Volume 92, Issue 48

Friday, November 27, 1998



University Vendors' Council

Today is national Buy Nothing Day and those around campus might not be aware of it.

And why? Not because of the lack of attempt by the Oxford Famine Relief, a student club on campus, to bring the event any attention.

Last year, Oxfam staged a peaceful and thoughtful day of recognition in the atrium of the University Community Centre. The group played board games, ate homemade snacks, handed out flyers and demonstrated to passersby some of the alternatives to consumerism. Apparently, some UCC merchants had a problem with this display.
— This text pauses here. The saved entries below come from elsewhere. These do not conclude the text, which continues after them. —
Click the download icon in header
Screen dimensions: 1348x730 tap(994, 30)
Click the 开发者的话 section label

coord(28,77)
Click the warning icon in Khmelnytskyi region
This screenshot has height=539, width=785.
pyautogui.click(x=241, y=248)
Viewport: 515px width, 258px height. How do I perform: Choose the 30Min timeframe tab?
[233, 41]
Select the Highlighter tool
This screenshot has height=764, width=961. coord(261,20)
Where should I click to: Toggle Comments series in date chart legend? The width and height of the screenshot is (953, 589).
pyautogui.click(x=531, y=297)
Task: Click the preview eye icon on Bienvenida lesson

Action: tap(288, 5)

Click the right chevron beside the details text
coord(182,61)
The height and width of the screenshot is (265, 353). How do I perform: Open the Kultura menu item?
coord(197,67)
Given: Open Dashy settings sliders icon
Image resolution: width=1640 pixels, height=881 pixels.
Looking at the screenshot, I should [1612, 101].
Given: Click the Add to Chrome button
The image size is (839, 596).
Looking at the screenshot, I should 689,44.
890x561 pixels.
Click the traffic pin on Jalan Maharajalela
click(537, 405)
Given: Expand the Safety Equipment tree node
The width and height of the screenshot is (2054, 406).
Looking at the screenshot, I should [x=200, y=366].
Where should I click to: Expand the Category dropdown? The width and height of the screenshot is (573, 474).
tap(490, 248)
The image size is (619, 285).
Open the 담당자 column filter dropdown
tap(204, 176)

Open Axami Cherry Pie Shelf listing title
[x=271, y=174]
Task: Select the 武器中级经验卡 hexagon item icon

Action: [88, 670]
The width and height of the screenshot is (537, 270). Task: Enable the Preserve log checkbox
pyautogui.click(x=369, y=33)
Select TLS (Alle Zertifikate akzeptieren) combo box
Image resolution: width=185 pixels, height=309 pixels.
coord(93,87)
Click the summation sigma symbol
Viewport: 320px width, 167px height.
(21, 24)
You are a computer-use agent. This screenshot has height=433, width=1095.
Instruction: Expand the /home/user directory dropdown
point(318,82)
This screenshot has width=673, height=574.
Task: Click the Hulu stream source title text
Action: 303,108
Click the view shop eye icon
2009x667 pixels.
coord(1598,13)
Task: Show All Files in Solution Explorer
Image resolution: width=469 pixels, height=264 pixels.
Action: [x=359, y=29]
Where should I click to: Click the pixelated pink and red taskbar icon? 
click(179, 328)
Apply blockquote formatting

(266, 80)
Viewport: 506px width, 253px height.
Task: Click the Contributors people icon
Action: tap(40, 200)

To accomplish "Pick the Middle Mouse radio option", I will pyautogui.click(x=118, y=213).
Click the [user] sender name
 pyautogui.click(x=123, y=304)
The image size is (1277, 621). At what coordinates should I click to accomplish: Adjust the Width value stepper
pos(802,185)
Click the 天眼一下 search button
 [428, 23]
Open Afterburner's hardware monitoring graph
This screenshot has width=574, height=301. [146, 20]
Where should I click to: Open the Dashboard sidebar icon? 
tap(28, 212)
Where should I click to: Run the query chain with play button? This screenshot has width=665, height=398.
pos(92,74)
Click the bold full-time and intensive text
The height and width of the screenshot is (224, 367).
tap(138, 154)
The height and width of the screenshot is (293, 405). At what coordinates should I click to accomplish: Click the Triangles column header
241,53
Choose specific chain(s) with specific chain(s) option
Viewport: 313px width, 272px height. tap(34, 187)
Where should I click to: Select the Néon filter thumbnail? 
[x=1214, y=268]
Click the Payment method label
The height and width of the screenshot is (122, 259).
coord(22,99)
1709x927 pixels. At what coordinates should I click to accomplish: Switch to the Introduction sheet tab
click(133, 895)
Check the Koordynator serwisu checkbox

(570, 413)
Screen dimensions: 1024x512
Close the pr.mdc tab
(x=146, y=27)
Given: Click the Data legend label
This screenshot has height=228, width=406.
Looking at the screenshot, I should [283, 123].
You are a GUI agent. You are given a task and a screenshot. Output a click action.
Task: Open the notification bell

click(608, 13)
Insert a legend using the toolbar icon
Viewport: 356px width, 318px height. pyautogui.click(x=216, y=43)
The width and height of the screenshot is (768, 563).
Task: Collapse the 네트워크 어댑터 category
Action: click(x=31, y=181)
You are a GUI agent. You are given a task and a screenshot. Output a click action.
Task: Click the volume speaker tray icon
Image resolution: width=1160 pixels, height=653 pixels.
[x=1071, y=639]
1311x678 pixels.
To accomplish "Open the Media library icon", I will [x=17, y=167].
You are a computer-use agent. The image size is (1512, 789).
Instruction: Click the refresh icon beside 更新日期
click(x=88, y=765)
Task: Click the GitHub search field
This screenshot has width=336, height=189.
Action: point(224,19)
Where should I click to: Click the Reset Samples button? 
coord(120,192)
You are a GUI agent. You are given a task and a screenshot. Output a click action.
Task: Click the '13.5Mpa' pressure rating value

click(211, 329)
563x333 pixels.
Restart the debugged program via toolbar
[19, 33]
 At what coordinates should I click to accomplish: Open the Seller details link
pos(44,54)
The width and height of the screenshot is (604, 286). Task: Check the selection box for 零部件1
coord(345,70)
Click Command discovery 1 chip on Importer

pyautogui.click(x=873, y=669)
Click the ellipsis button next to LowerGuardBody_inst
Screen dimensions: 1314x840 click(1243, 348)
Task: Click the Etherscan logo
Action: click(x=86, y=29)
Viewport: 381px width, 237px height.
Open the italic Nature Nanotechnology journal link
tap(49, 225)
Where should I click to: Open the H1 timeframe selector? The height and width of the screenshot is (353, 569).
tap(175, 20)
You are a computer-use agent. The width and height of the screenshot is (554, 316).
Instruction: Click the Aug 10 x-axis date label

And why shouldn't they? The UCC is a place of business, where consumerism is the name of the game. A large sign proclaiming "Buy Nothing Day" is purely contradictory and harmful to business.

And the University Students' Council has listened to the poor helpless cries of the vendors.

The USC, namely VP-campus issues Pete Hill, is putting vendors on the same level as students. It's called the University Community Centre because it's intended for use by the university community. Vendors are not part of the university community, but rather the corporate community, whose interests are based solely on grabbing up students' cash. They are present to provide a service – nothing more – and should not be allowed to dominate over the student voice.

So, the compromise is to allow Oxfam to set up a booth in the atrium for Hurricane Mitch relief and distribute flyers on the side. But what would they have done with the space if the hurricane had not happened?

If it's not bad enough that the UCC, a student- funded building, is being commandeered in the interests of consumerism, a student club is also being denied its rights to expression because of those interests.

What would happen, for example, if another club wanted to promote a national day of healthy eating in the atrium. Pete Hill would have a hard time trying to find a "compromise" to appease CentreSpot vendors fearful of losing business over a large sign which read "Eat healthy and live longer." Such a statement, much like, "Buy Nothing Day," is in direct conflict with CentreSpot's fast food outlets.

Perhaps the USC would be more supportive of a "Healthy Eating Day" because it wouldn't affect their bottom line as much.

The USC is censoring the voice of students. Even though Oxfam will still be allowed to distribute flyers, the compromise offered by the USC is does not represent a true meaning to the word.

Just which side is the USC on? This question has certainly been answered.